Dr Dougal, who has been testing the 1,072 nanometer light frequency on his own face for years, found that one of the side-effects was to rapidly clear up cold sores before they could take hold.

After working out a way of delivering light to the affected area - by means of a battery-driven light-emitting handset the size of a mobile phone - and convincing medical appliance authorities that the device was not harmful, the marketing of Virulite began in earnest a couple of years ago.

Since the launch in the UK and internationally, Virulite has gone from strength to strength. The product costs £45.

"We reckon we have now sold 18,000 Virulite units worldwide. The bulk were sold in the UK but we have also marketed them all over the world," says Dr Haslam.

The successful launch of Virulite was followed by the marketing of Restorelite, which also has been cleared for sale by the European authorities.

"So far we have sold about 3,000 Restorelites around the world, including quite a few in America, Italy and in the Middle East."

The two doctors are expecting a further boost to sales following the publication of results of the latest clinical trial into Virulite which involved 32 volunteers from the North-East.

Published in the journal of Clinical and Experimental Dermatology, the paper's author, Middlesbrough GP Dr George Hargate, found that treatment of cold sores with the Virulite CS device "is an effective means of treating herpes liabialis" which reduced cold sore healing time to 6.3 days compared with 9.4 days for those not given any treatment.

The time the cold sore took to form a crust was also reduced from two days for those treated with the device to 2.88 days to those not given any treatment.

Dr Hargate says: "The device reduces healing time by 33 per cent, which is better than the 10-12 per cent reduction achieved with topical aciclovir."

Aciclovir, an antiviral drug, is the active ingredient in most cold sore treatments.

Dr Haslam is upbeat about the result of the trial: "This shows that Virulite is unequivocally the best treatment in the world for cold sores."

Sarah, a 47-year-old hospital nurse from the North-East, agrees.

She was one of the guinea pigs in one of the first Virulite trials.

"The thing I really like about it is that it stops them in their tracks," says Sarah, who has been plagued by cold sores in the past.

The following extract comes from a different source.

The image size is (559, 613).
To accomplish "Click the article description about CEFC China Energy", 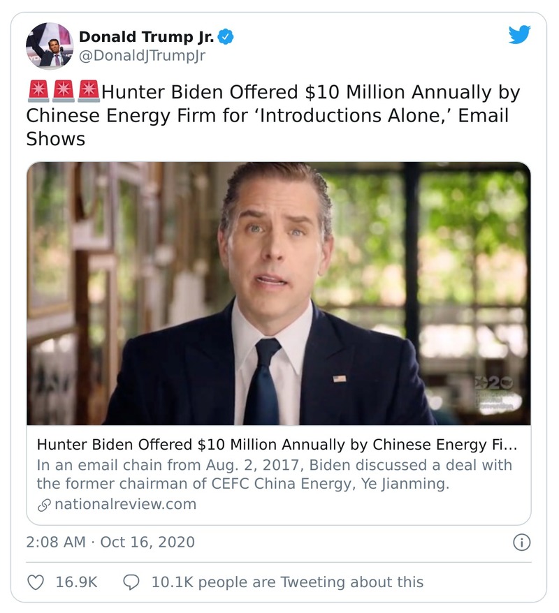I will point(274,474).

"If you use creams they still go into blisters but with Virulite they don't blister any more. It stops them dead."

Sarah was also amazed that after what she describes as "two blasts" with Virulite she didn't get another cold sore for months.

Drs Dougal and Haslam have come a long way in a few years but they are excited at new potential applications for their pioneering technology.

"What is really exciting is that we have proven that this light wavelength does produce a photochemical change in cells," says Dr Haslam, who agrees that the sky is the limit for the Durham doctors.